Requirements:
Rewrite the records below with "toolbar button" changed to "toolbar icon" and everything else kept the same. Leave the pictures out.
───── Extracted material ─────
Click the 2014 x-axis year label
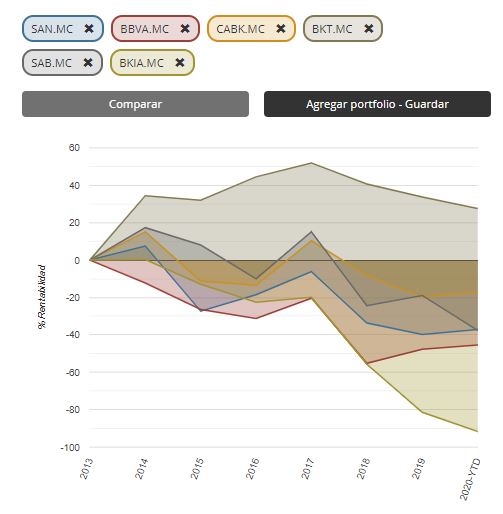 141,468
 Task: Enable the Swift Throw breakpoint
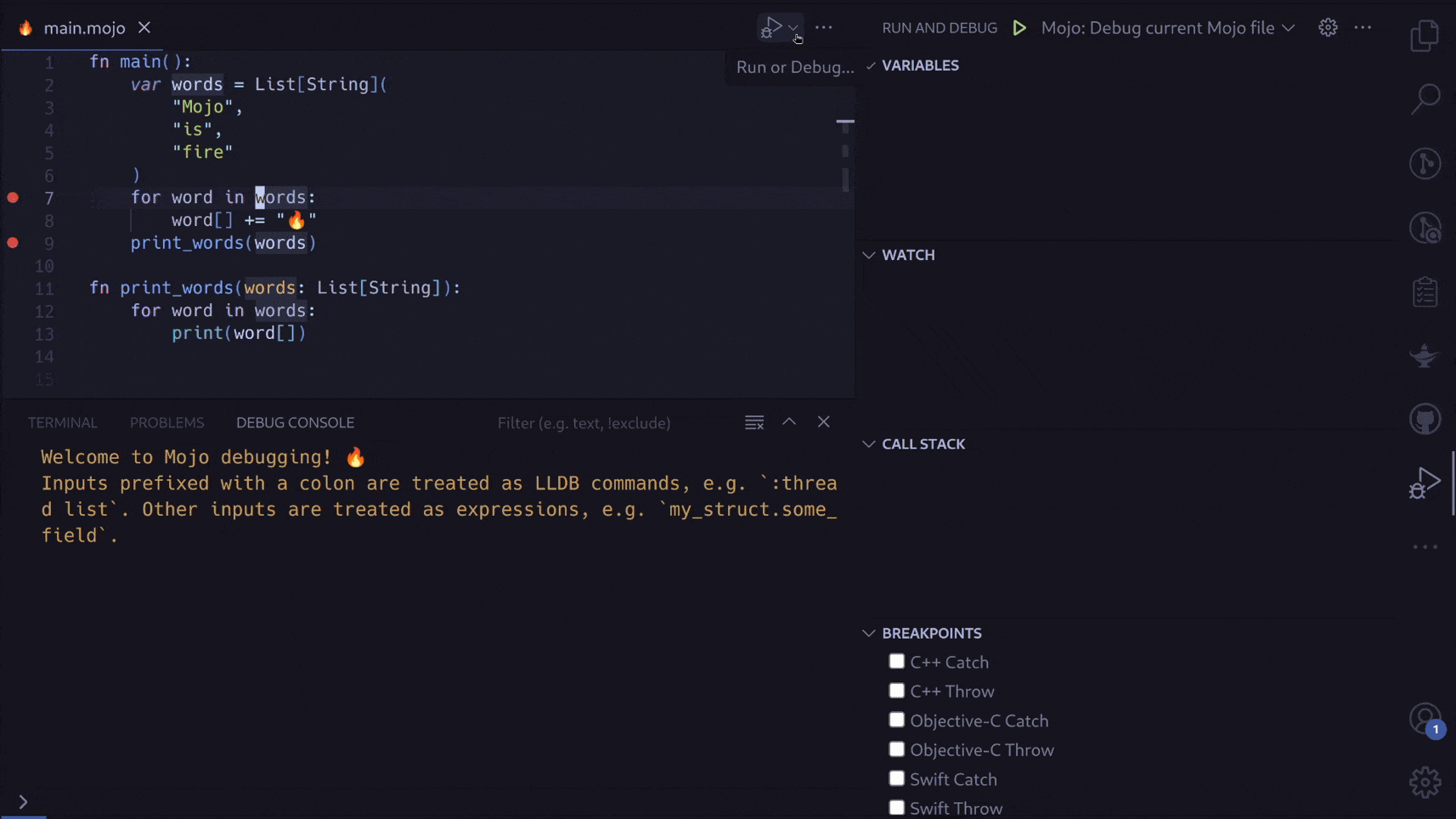(897, 807)
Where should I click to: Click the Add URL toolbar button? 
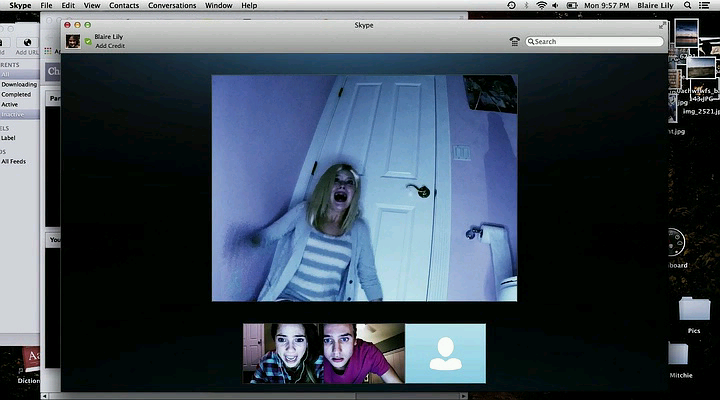click(28, 44)
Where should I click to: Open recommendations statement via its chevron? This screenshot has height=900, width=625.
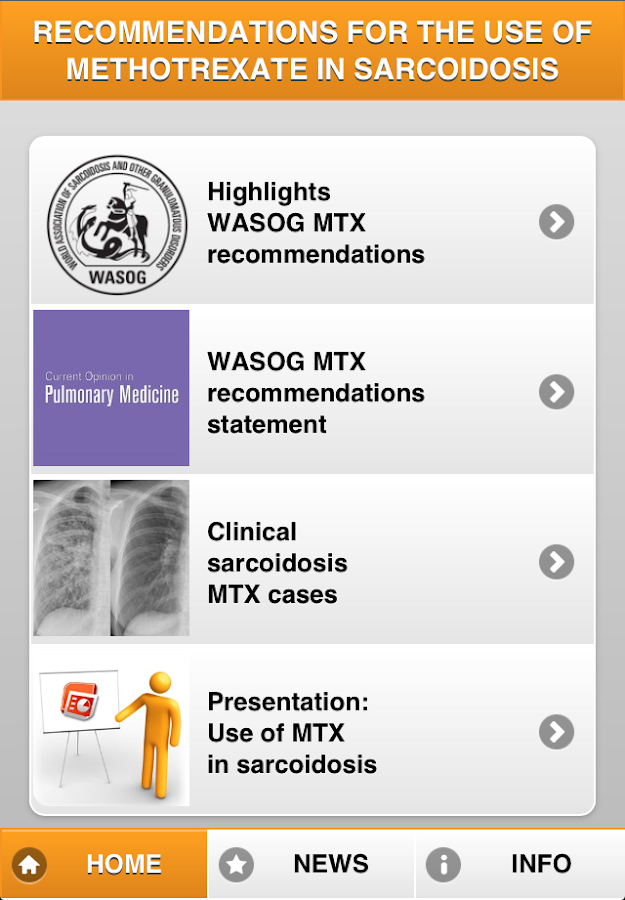(556, 392)
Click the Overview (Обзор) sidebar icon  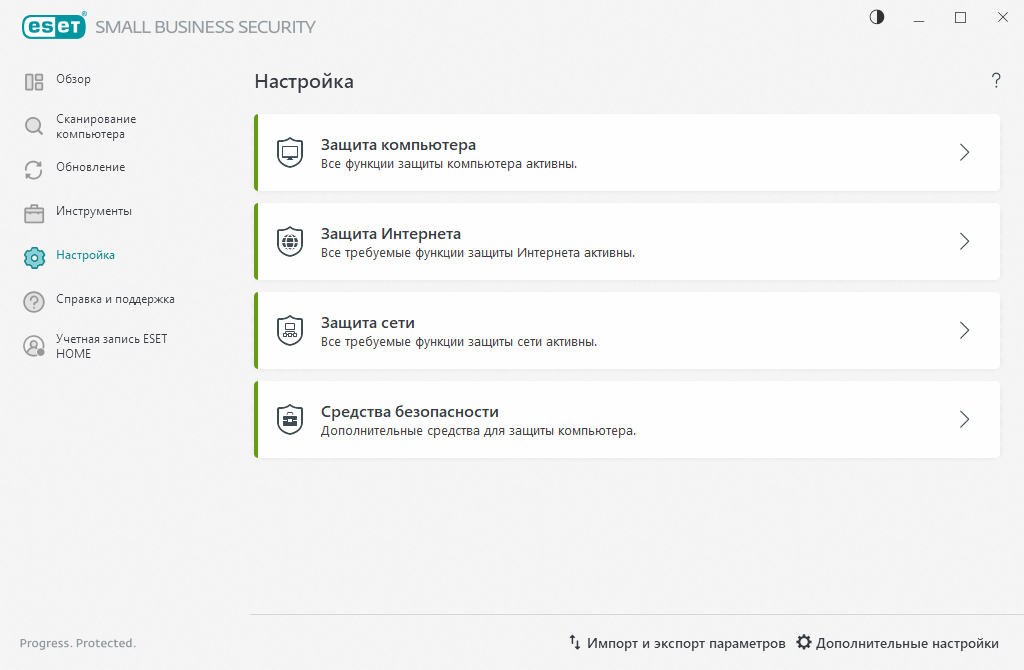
─────
Solution to this problem:
Click the 2014 x-axis year label
 141,468
 Task: Enable the Swift Throw breakpoint
(897, 807)
Where should I click to: Click the Add URL toolbar icon? 
click(28, 44)
Where should I click to: Open recommendations statement via its chevron? This screenshot has height=900, width=625.
(556, 392)
Click the Overview (Обзор) sidebar icon  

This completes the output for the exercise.